Your job is to return every line in the data holding the string "agent".

--- Available records ---

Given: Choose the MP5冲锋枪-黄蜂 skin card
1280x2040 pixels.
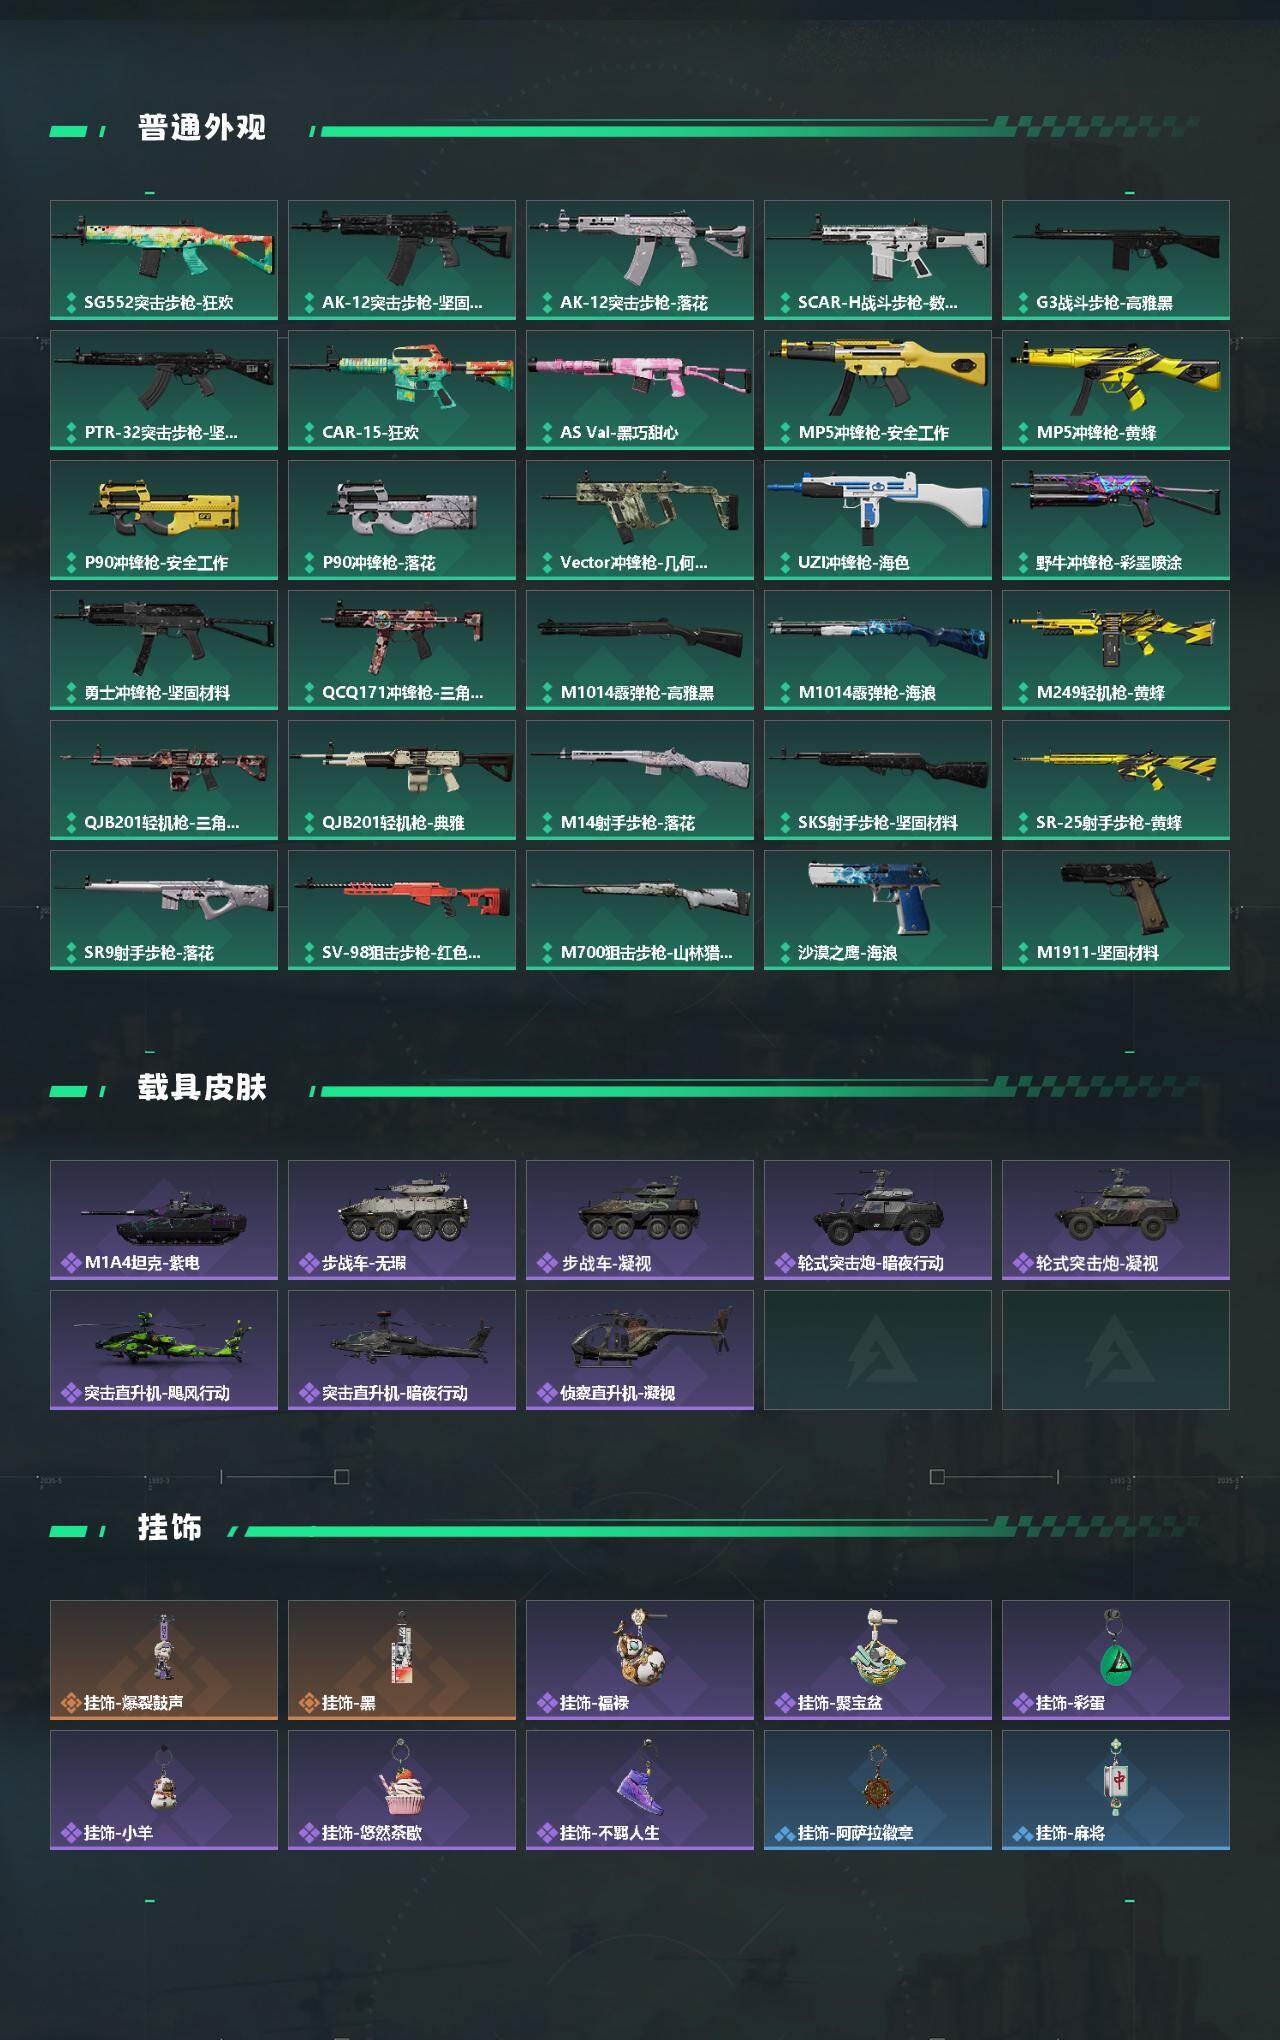Looking at the screenshot, I should (x=1116, y=390).
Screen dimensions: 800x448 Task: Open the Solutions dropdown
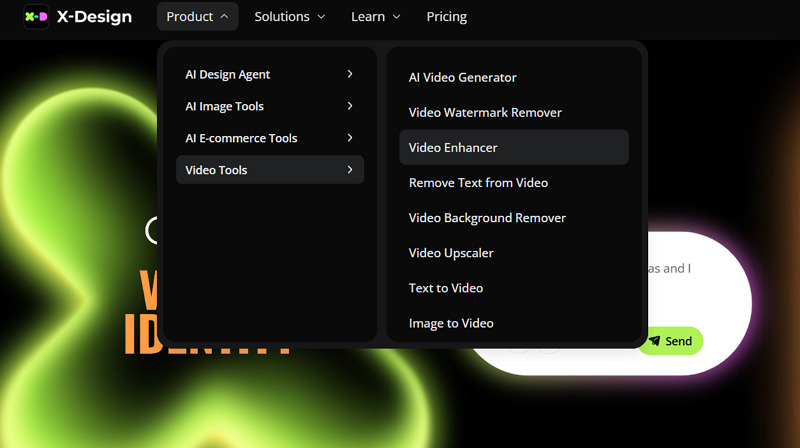[x=289, y=16]
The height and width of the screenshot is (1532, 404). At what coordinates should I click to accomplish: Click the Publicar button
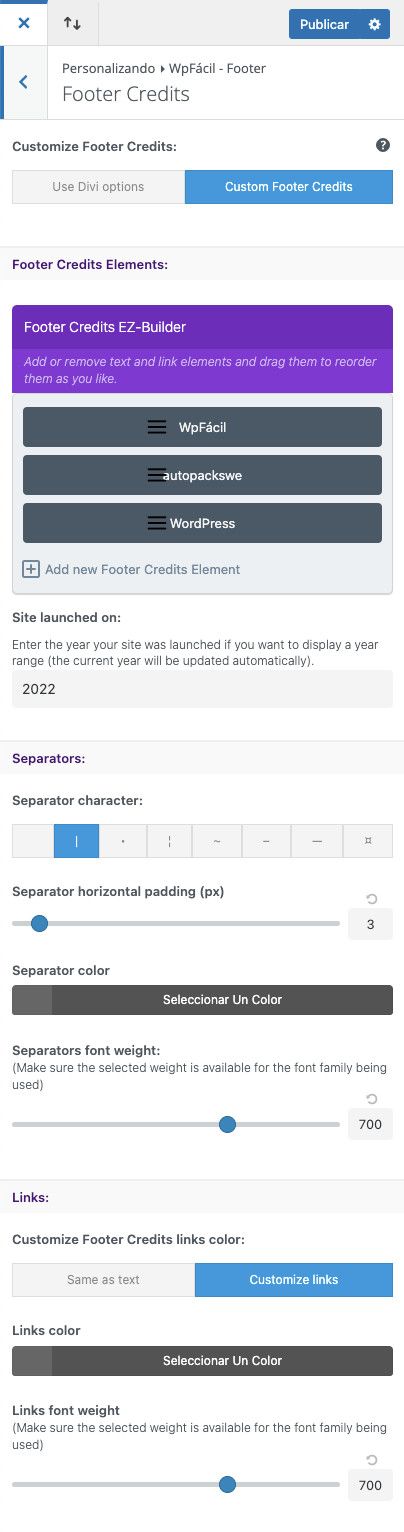click(x=325, y=24)
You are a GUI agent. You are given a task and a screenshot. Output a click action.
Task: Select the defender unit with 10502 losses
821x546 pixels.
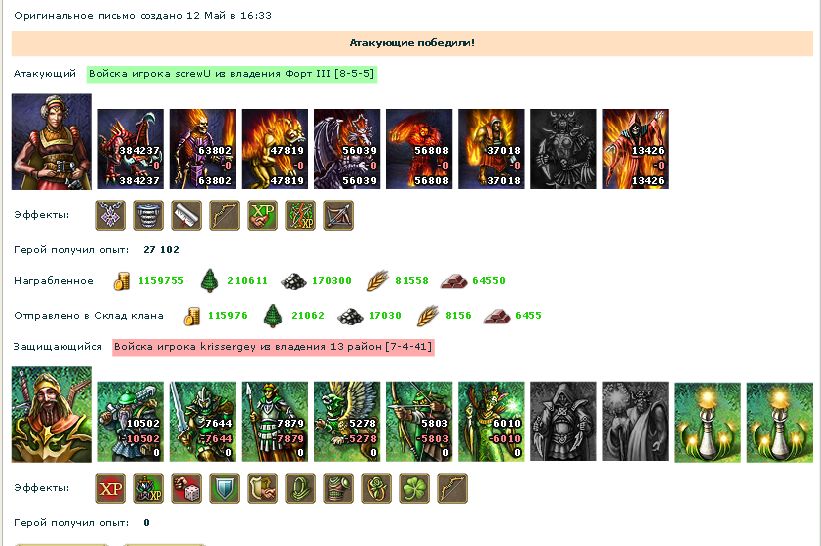point(130,422)
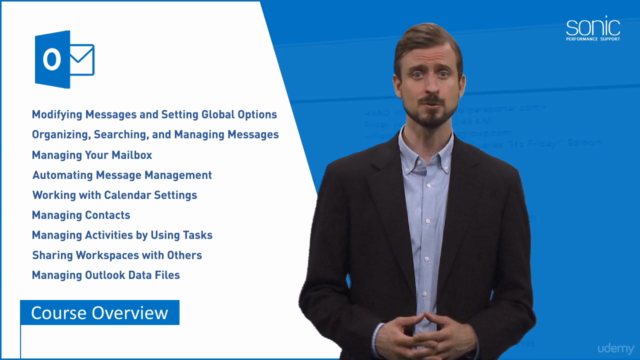Select Modifying Messages and Setting Global Options
Screen dimensions: 640x360
click(x=154, y=115)
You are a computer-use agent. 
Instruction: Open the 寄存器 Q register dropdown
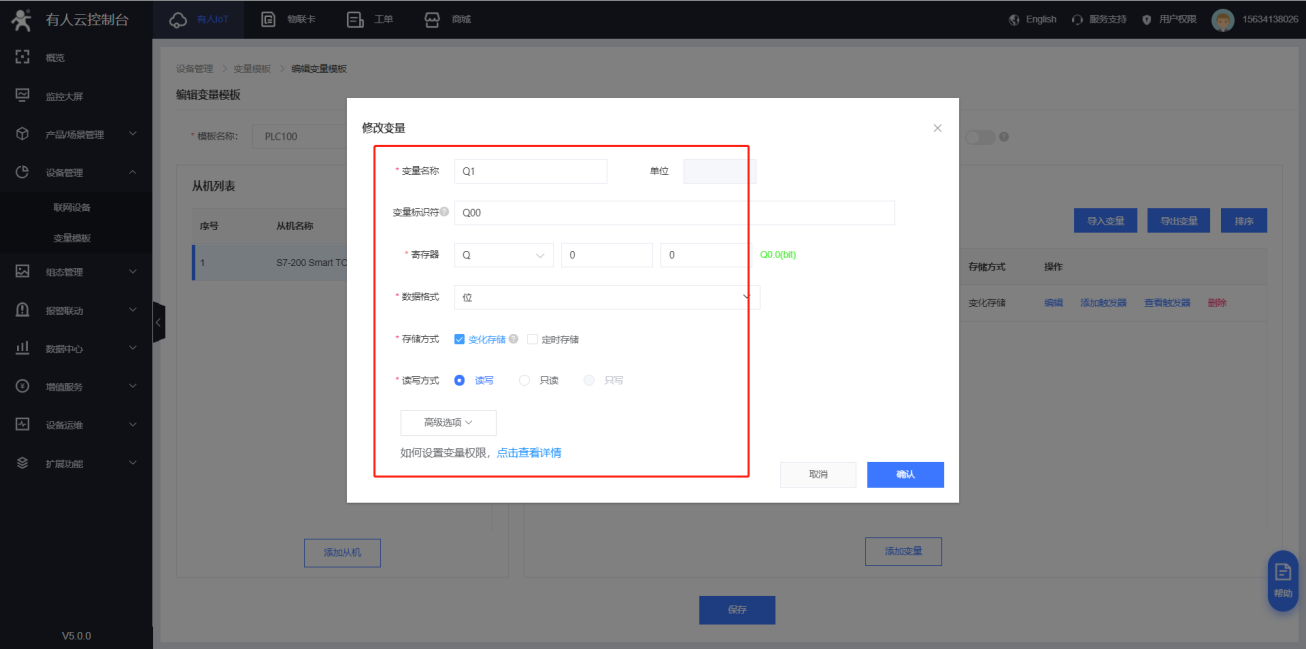pos(503,255)
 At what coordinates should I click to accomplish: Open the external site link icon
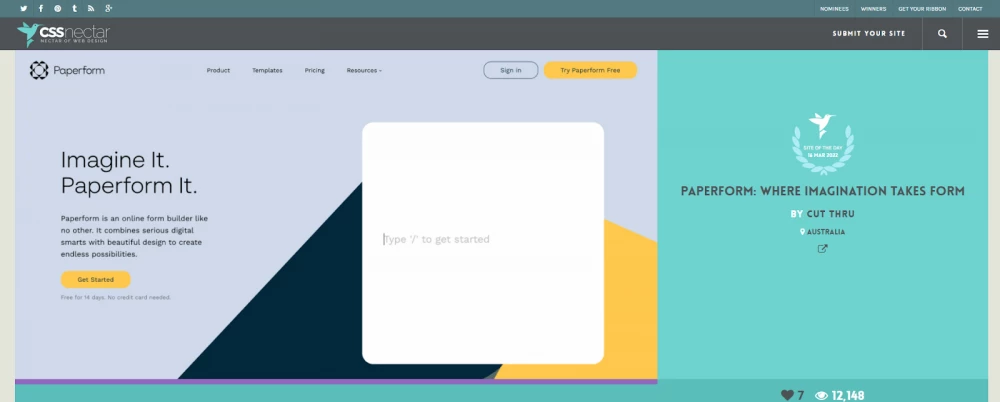[823, 249]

---

*Solution to this task*
You are a GUI agent. You are given a task and a screenshot. Output a click action.
You are a computer-use agent. 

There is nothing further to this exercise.